The data:
-*-*-

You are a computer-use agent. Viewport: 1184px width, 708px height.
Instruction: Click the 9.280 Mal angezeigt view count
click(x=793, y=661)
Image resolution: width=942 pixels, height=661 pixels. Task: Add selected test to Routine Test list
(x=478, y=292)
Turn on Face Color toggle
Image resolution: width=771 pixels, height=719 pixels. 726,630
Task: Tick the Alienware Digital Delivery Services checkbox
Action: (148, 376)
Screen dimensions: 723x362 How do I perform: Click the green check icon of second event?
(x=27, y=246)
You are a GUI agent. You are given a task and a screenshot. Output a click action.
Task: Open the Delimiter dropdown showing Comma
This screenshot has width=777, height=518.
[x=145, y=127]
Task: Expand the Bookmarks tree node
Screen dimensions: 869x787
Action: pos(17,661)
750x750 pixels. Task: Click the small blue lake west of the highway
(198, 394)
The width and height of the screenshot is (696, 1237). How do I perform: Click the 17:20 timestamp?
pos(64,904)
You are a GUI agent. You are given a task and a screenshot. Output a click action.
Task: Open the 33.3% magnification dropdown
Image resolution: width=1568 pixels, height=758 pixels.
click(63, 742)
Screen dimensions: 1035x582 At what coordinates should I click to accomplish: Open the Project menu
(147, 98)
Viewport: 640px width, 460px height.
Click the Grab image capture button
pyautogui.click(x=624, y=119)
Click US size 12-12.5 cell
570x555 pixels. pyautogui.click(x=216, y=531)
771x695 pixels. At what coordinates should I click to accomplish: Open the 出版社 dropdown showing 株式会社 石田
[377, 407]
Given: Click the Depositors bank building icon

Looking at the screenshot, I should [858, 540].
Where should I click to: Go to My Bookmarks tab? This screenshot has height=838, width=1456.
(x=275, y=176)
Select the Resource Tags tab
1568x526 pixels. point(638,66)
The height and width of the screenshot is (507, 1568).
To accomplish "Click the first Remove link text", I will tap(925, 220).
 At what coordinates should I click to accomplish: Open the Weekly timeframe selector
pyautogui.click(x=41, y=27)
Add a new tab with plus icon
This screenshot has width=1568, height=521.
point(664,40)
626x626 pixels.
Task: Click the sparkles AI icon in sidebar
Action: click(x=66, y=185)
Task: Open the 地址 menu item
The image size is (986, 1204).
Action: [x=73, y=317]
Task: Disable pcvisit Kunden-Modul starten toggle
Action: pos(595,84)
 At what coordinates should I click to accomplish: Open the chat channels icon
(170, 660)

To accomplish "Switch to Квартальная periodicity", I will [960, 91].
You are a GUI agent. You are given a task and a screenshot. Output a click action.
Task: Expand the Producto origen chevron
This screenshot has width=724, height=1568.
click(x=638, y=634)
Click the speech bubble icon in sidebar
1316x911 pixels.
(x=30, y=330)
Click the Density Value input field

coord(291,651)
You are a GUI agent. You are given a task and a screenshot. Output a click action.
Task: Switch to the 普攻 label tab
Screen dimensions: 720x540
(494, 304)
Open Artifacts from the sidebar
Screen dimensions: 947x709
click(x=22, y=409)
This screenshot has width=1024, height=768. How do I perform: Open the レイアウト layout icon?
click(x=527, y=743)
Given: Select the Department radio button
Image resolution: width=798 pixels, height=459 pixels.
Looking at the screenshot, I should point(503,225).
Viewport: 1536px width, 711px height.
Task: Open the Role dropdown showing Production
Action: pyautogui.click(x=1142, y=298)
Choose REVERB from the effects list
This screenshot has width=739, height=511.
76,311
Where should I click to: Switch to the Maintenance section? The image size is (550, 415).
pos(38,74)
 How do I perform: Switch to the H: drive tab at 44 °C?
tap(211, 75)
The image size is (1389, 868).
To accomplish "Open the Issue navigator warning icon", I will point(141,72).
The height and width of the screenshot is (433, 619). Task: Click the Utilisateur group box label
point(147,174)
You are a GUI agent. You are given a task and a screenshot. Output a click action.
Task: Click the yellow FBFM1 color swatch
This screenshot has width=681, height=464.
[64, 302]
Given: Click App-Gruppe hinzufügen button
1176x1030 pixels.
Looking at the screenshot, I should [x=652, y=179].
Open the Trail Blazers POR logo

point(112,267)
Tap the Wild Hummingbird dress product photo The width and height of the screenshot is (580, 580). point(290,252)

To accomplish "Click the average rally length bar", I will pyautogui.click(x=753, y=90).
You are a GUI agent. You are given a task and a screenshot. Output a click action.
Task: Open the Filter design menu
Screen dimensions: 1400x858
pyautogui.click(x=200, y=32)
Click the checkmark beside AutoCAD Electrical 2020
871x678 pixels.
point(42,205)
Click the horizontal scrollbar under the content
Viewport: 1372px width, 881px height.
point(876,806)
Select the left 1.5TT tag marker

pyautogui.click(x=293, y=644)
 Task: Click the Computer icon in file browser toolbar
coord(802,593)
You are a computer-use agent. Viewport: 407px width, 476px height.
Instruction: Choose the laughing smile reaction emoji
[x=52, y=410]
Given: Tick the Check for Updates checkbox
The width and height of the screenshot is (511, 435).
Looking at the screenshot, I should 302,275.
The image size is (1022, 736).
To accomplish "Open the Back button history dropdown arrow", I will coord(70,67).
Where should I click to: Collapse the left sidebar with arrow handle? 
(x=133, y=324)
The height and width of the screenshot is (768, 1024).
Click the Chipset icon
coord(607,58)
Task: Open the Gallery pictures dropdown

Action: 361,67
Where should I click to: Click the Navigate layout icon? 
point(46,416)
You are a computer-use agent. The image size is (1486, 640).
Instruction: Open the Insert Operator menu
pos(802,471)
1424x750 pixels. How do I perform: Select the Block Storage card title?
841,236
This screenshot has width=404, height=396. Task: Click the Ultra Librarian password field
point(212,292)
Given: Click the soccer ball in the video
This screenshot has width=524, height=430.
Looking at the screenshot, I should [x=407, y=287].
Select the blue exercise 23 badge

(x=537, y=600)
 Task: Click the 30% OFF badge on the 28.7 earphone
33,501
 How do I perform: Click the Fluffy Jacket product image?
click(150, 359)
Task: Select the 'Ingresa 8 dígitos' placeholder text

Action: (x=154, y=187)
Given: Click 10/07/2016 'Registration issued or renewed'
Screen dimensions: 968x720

-*-*-

Find the word "Expand" in the material, then list each line that holds it.

Final answer:
Task: Expand the Bookmarks tree node
Task: Expand the Producto origen chevron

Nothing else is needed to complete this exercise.